I made it home to find my home and car untouched. A couple neighbors were putting a soft top on their Jeep and never noticed I was gone or saw me go screaming down the street. Leo walked inside and turned to me. I hugged him and almost broke down momentarily. I gave him half a bag of pepperoni slices and brought myself to give the poodle one. Ultimately it isn't his fault his nature as a stray kicked in while he was at a place unfamiliar to him.

The sun came back out and I went back to washing my car. This time I left both dogs in the house. I couldn't believe my dog got what was going on. It's not that I didn't know he had it in him, but I had no reason to consider it either.
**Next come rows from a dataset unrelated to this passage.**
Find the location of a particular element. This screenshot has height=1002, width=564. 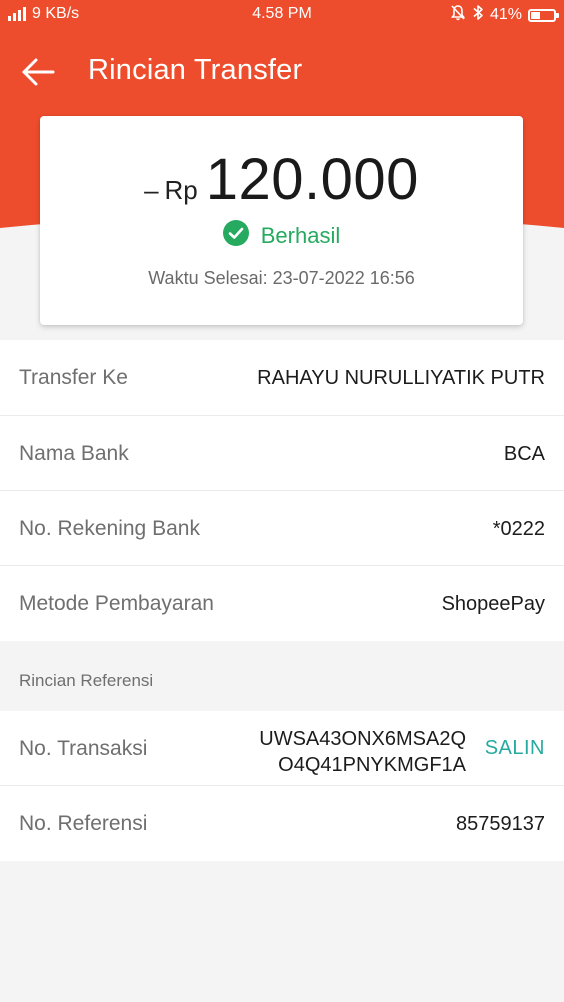

detail-label: No. Transaksi is located at coordinates (84, 748). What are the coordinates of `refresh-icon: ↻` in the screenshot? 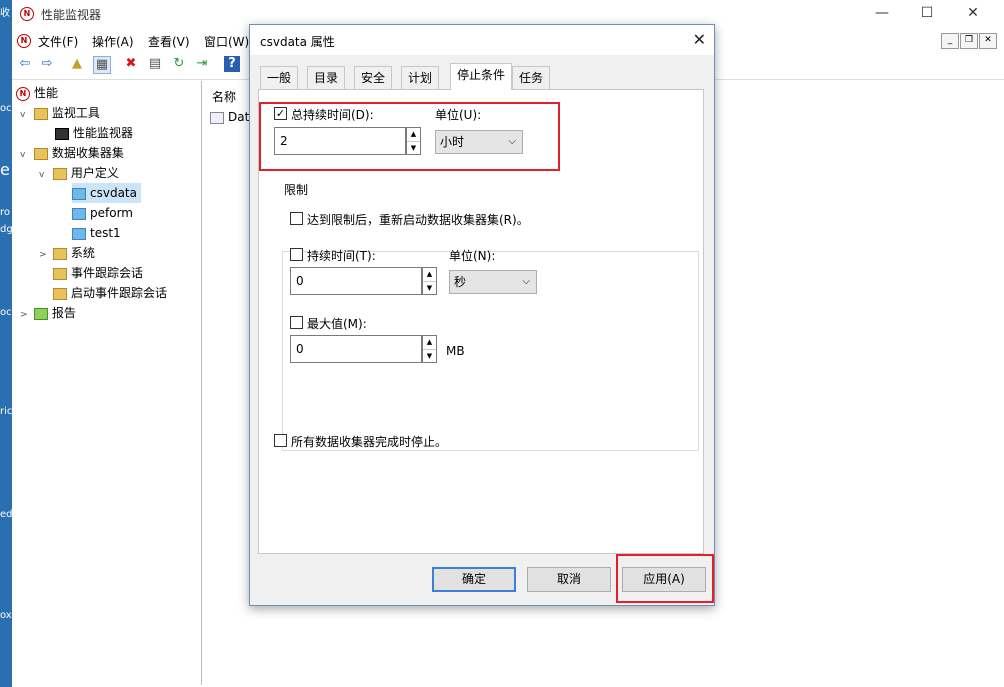 It's located at (179, 64).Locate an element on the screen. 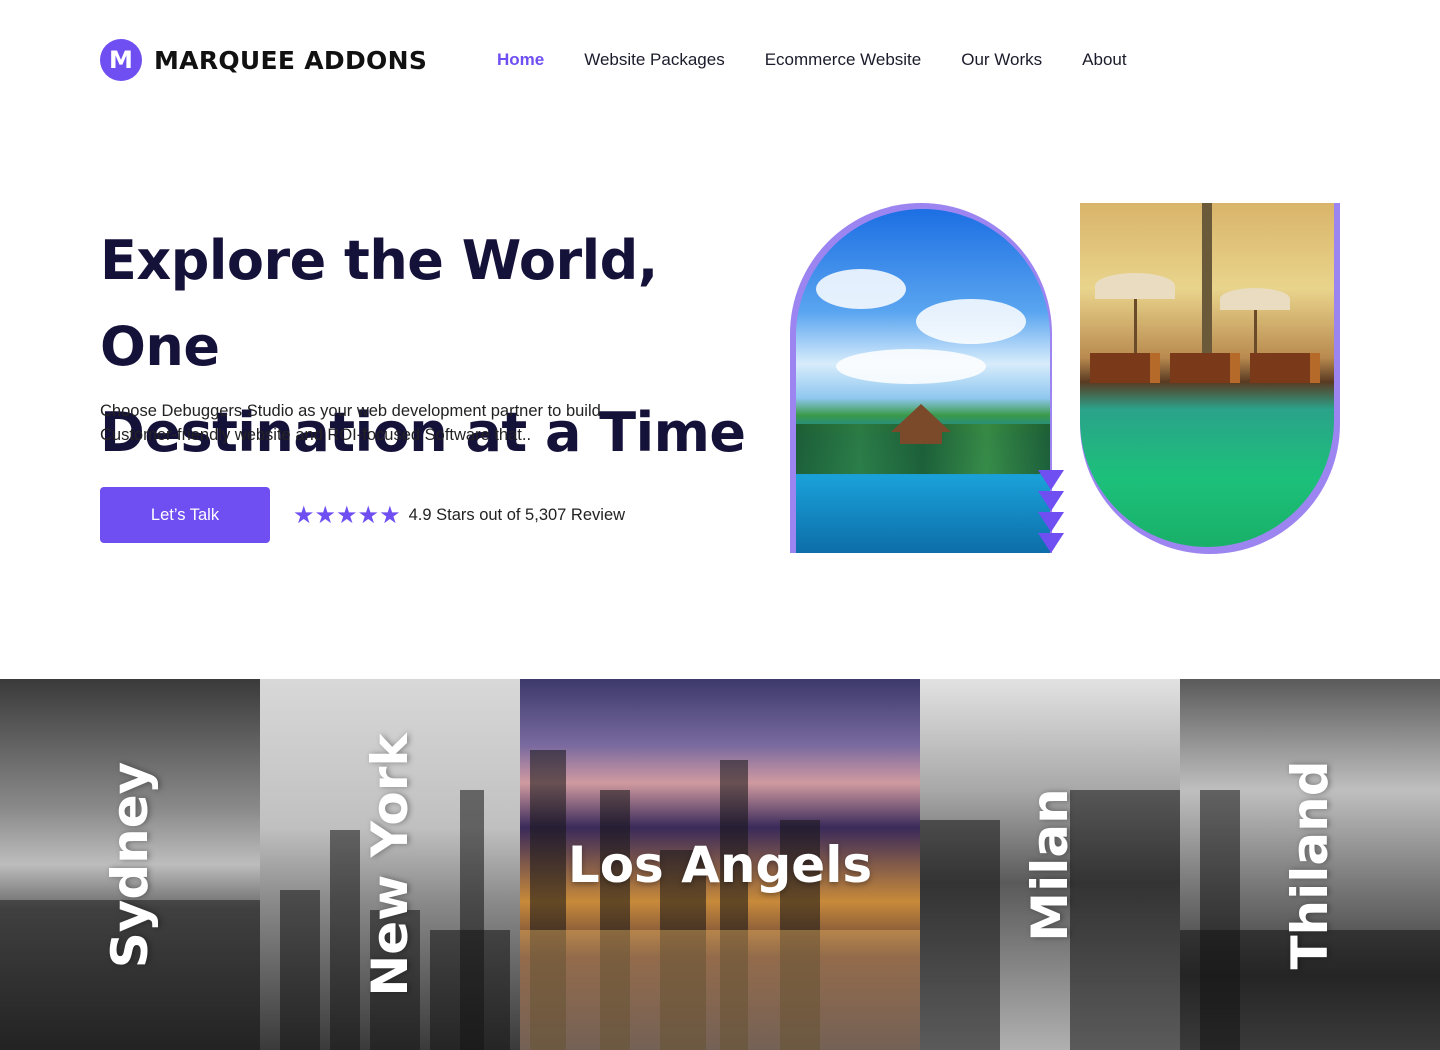  destination-card-los-angeles: Los Angels is located at coordinates (720, 864).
I didn't know his instincts, the magical things I read about in all these stores about heroic dogs, would kick in so that he'd know exactly what to do. My dog growls but almost never barks. He's very playful outdoors but spends most of his time inside asleep. Why did he come to me? Why didn't he just leave the neighborhood? What made him decide to come when he did? Why did he come back to me after stopping the poodle without having to be commanded to do so? I literally thanked God for my dog. And I never imagined I'd thank God for any animal other than appreciating His creativity in making so many of them. My dog helped me in a time of need and for that I am eternally grateful. Now I get the stories about the heroic dogs. But what I get even more is the dog behind the heroics.

Has your dog ever done something amazing that left you speechless and gave you a different appreciation for dogs?